我出掌宮務,並不嚴厲,只消她們大禮上不錯就行了。我也去上林苑騎馬,碰到永璘時,他總是用很欣賞的目光看著我。那一刻,我相信他是心動的。
終於他忍不住了,闖入了我的上元宮。然後便饒有興趣地看我用碎布料作剪貼畫。他道:“朕還從沒見過這種畫呢。”我道:“臣妾不過敢想而已。”他以指觸畫,問:“不打算——送朕一幅?”我搖頭笑:“皇上自己叫人做去。”“朕偏要你的。”他耍賴似地道:“你做不做?不做就是抗上欺君!”我笑笑,自是不理會他。他從後摟住我的腰,道:“稚奴,你腦子了裡哪來那麼多希奇古怪的點子?朕看你大哥從來就看不出。”我笑問:“聽說你又升他的官啦?”“不是朕升的,是吏部報了上來,朕不過照準而已,又不止他一個。”他道。我回頭笑笑:“臣妾不承皇上的情,皇上也不用解釋。”頭上早著了他一記栗子,聽他笑罵:“臭丫頭,忘恩負義!”聊到他開心了,便催他走,走之前,還是被他拿了一剪貼畫,他笑嘻嘻的,自己拿在手中,顛顛兒地走了。
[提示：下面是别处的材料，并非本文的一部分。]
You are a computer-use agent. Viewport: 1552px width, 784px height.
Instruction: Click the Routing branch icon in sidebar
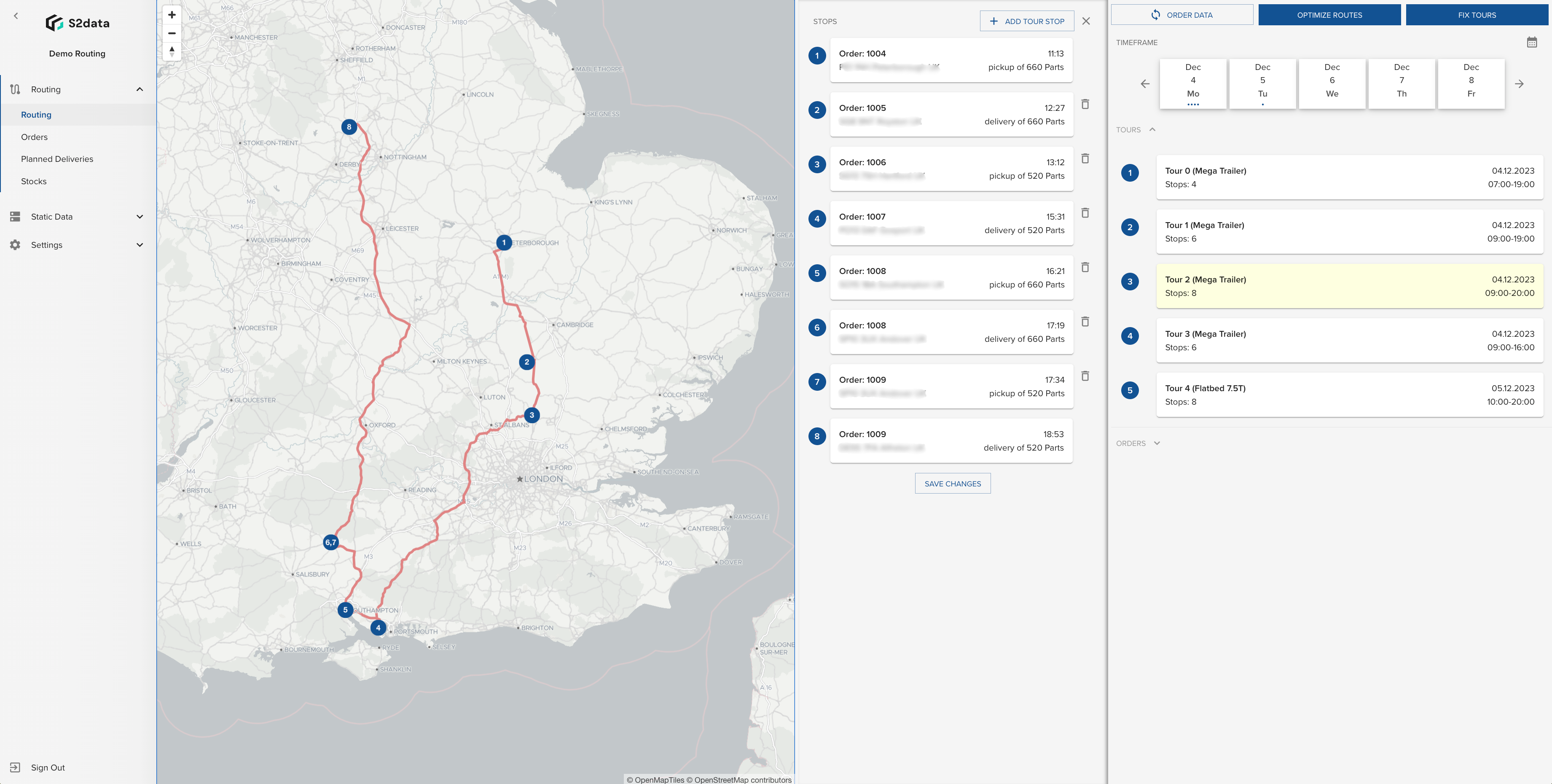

我讓太監宮女在後面的湖中釣魚,釣著了再放生掉,弄的一眾宮人興高采烈,大呼小叫的,終於捱了太皇太后的訓斥,她倒不是怪我,是怕有人議論了,宮務也就不好管了。我答應著出來,正遇永璘來請安說事兒,見到我,便立定了,笑問:“挨訓了吧?聽說你那宮裡就差上房揭瓦了,好好管管,鬧得也忒不象話了。”我歪著頭笑看他,問:“皇上就不想玩玩那些從來沒玩過的玩意兒?”他笑指我向平姑姑,安姑姑道:“瞅瞅她這樣,哪象三個皇兒的母親?真是越活越回去了。”安姑姑笑道:“奴婢若不是侍候太皇太后,也真想去看看呢,皇上自小就不愛玩兒,難怪要生娘娘的氣呢。”永璘笑:“朕象生氣的樣子麼?朕是怕她玩過了火,又弄出什麼事故出來。平姑姑給朕好好看著她不准她三病七災的,這才剛好些。”“是——”平姑姑笑著應:“奴婢先替皇上管著娘娘,不過皇上趁早還是自個兒管的好,奴婢可沒皇上這麼聖明,鎮得住這位花花點子百出的娘娘呢。”我紅了臉,笑啐了她一口,轉身就走,聽得永璘在身後笑斥:“就這麼走了?還沒給朕請安呢。”我就裝沒聽見。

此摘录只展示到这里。